▶ _EXCERPTED PASSAGE_:
========================

Researchers at Tel Aviv University, Israel, have used CRISPR genetic editing technology to cultivate a variety of tomatoes which consume less water without affecting yield, taste, or quality.
Tomatoes heavily consume water so this achievement holds promise for addressing the increasing demand for crops that consume less water, especially in the face of global warming and diminishing freshwater resources.
The research, which involved modifying the tomato through genetic editing using the CRISPR method, was carried out in the laboratories of Professor Shaul Yalovsky and Dr. Nir Sade. It was led by a dedicated team of researchers from Tel Aviv University’s Wise Faculty of Life Sciences, specifically the School of Plant Sciences and Food Security.
The research team featured Dr. Mallikarjuna Rao Puli, a former postdoctoral fellow guided by Professor Yalovsky, and Fioriti Muchoki, a doctoral student with joint supervision from Professor Yalovsky and Dr. Sade. The research effort also benefited from the valuable contributions of additional students and postdoctoral fellows associated with TAU’s School of Plant Sciences and Food Security.

========================

[Items from a dataset]
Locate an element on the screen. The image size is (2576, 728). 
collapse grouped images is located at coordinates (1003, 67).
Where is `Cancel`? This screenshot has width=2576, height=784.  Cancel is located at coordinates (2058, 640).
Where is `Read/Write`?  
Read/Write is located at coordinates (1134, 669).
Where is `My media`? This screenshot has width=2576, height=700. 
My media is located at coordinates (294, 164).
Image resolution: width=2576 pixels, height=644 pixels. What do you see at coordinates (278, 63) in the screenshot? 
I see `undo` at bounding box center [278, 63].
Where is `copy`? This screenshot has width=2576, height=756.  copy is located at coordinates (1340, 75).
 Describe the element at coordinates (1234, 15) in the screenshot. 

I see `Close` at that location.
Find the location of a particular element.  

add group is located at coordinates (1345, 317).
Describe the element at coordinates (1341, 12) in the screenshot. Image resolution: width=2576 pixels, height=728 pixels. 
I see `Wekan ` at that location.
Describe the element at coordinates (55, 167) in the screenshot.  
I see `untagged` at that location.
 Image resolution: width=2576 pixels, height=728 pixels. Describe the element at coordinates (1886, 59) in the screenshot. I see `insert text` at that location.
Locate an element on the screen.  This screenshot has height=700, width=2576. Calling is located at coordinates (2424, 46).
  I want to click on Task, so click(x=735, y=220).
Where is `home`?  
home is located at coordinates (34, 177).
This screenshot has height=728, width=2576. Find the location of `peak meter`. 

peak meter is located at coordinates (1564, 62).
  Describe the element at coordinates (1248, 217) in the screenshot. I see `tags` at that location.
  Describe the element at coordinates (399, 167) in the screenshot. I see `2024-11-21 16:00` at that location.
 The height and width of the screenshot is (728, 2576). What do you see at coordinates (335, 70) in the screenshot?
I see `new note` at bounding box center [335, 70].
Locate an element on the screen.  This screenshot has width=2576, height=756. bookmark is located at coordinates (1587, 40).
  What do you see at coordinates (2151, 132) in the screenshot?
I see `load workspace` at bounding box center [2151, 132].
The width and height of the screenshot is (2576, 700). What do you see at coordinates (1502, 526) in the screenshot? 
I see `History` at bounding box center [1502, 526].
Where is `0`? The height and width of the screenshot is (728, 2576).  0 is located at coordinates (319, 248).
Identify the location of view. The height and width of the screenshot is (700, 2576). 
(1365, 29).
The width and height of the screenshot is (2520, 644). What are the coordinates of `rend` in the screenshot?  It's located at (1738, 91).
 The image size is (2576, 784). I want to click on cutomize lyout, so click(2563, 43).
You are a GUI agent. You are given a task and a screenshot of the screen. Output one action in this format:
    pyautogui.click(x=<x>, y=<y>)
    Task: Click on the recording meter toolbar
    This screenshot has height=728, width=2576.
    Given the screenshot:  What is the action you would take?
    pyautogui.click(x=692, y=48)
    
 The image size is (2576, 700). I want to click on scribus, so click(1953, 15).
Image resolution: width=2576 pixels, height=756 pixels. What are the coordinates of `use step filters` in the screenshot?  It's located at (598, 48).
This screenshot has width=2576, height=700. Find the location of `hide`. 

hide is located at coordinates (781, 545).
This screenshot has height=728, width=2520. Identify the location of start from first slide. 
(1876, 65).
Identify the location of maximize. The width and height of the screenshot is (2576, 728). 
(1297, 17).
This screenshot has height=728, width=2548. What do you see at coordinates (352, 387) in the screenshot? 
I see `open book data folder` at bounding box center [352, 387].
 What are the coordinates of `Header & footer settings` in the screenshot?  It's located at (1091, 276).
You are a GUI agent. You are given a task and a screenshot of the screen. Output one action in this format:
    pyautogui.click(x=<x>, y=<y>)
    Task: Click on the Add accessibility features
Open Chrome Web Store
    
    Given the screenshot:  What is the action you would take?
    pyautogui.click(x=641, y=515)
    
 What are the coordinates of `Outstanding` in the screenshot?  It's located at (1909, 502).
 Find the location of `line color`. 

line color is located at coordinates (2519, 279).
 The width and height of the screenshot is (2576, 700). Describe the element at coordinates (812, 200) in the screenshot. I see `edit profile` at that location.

========================

Repeat the passage on the water-saving tomatoes word for word, starting at "The research team" and ending at "TAU’s School of Plant Sciences and Food Security.". Nothing in the records is needed for the work here.

▶ _RESULT OF THE TASK_:
The research team featured Dr. Mallikarjuna Rao Puli, a former postdoctoral fellow guided by Professor Yalovsky, and Fioriti Muchoki, a doctoral student with joint supervision from Professor Yalovsky and Dr. Sade. The research effort also benefited from the valuable contributions of additional students and postdoctoral fellows associated with TAU’s School of Plant Sciences and Food Security.